Phone interviews are a screening process where the interviewer asks the job applicant questions to narrow down the field of candidates to only those select few they feel are the best fit for the job and company. So how can they possibly do that well enough with only their questions, your answers, and a phone voice to give them key information?
Having done phone screenings myself for many years, I can tell you it’s mostly a best guess situation. The WAY you answer the questions (and not just the precise words), will give them a feel for who you are, your skills, your personality, and your potential overall match for the company and job.
Since all this usually takes about 20 minutes (give or take), you have to be 100% present and use your time wisely to create a strong impression that leaves them interested enough to get you to that all-important in person interview. What you need to know to help get you to that next step…
Tips to help you answer phone interview questions
While there’s no standard set of questions (each screener has their own preferences), there usually will be some discussion of the position and your relevant work history. Have the job description and your resume in front of you during the interview (just in case), and make sure you know each well.
You might also be asked at least one of the most commonly asked interview questions should you (hopefully) wind up being chosen as one of the candidates who get to continue in the process. FYI: Don’t be surprised to hear these same questions again later in the process:
NOTE: Pay special attention to two of those 12 articles that tell you how to answer “tell me about yourself” and “why you’re right for the job”, since those are pretty common in phone interviews. And be careful to answer the questions they actually ask, and that your answers don’t take them too far from the traits and skills needed for the job. (The articles explain that more.)
If you have gaps on your resume or are unemployed, there’s a good chance they’ll ask about that. Focus on your strengths, how well you match the job, and use any related projects / new skills / classes / volunteer work, etc. in the interim to help. Remember … if you’re being interviewed it means they see potential, so believe in yourself!
What else might they ask you?
When I did phone screenings, I liked to double-check (as best as possible in a first-level phone interview) on skills listed on the person’s resume that were key to the job description. Are they targeting it to the job based on their REAL skills (a smart thing to do) or is it padded to try to sneak by?
By the way … don’t be shy about using transferable skills or listing skills that are perhaps not as strong as they’d ideally want, if you can make a good case for yourself based on the rest of what you have to offer. But you also don’t want to create an entire resume based on skills you don’t really have.
Though not every screener will do this during a phone interview, I liked to bring up salary range to check if we’re on the same page. If the interviewer doesn’t mention range and instead asks what salary you’re looking for, you can try asking them THEIR general range and then indicate if that works for you. You can also ask about any possible upward movement if their range is too low and they indicate zero flexibility.
And if they still press for an exact amount, good to at least have a general range in mind (based on research beforehand) — leaving room to adjust that as you learn more about the job. But as best you can, try to delay any specifics about salary until you are further along in the interview process.

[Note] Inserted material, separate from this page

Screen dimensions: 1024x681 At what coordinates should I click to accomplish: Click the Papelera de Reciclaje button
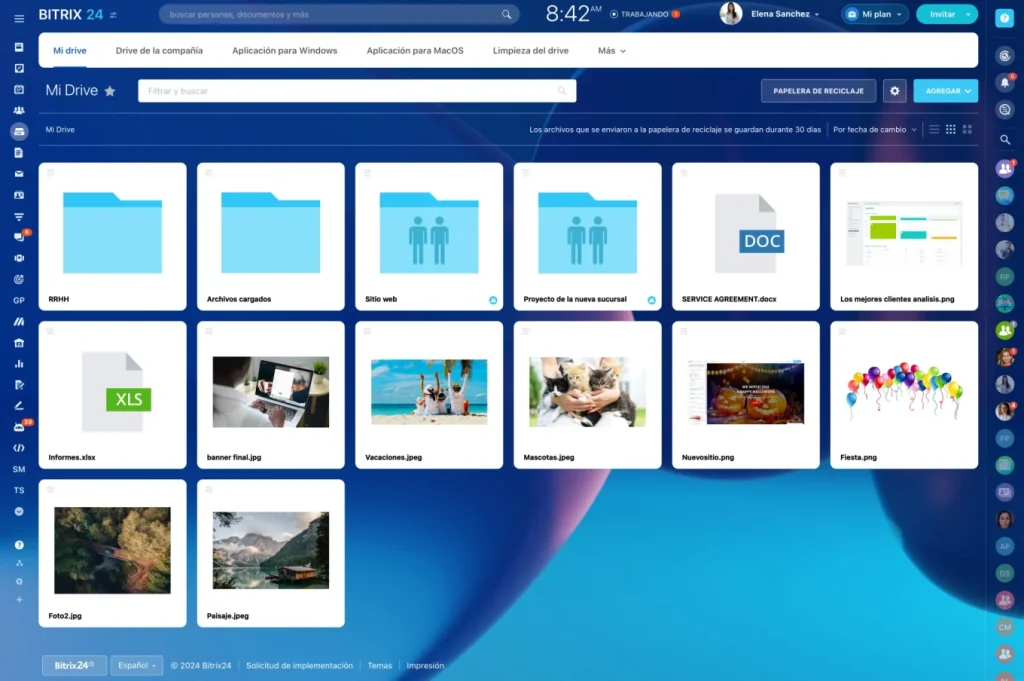(818, 91)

=> ALSO READ: 15 Tips for a Great Phone Interview
Some extra thoughts about interview nerves
All interviews are scary — at least to anyone I’ve ever spoken with. But phone interviews can be especially unnerving because you know this may be your only chance to get an actual in-person interview.And you can’t even see the person who holds your future in their hands!
And so, rather than being able to relax and show the screener the kind of person the company might really like to work with, you become might stiffen up and watch every single word. Most screeners do make room for that, but the more you can prepare yourself to just BE YOURSELF, the better your chances of getting to the next step.
So please do take the time to prepare yourself, even if it’s as simple as carefully reviewing the matches between your resume and the job description, and also taking some slow, deep breaths (count 8 in and 8 out) ahead of time. And as Mama Rose says to her daughter in Gypsy, “Smile, Louise!”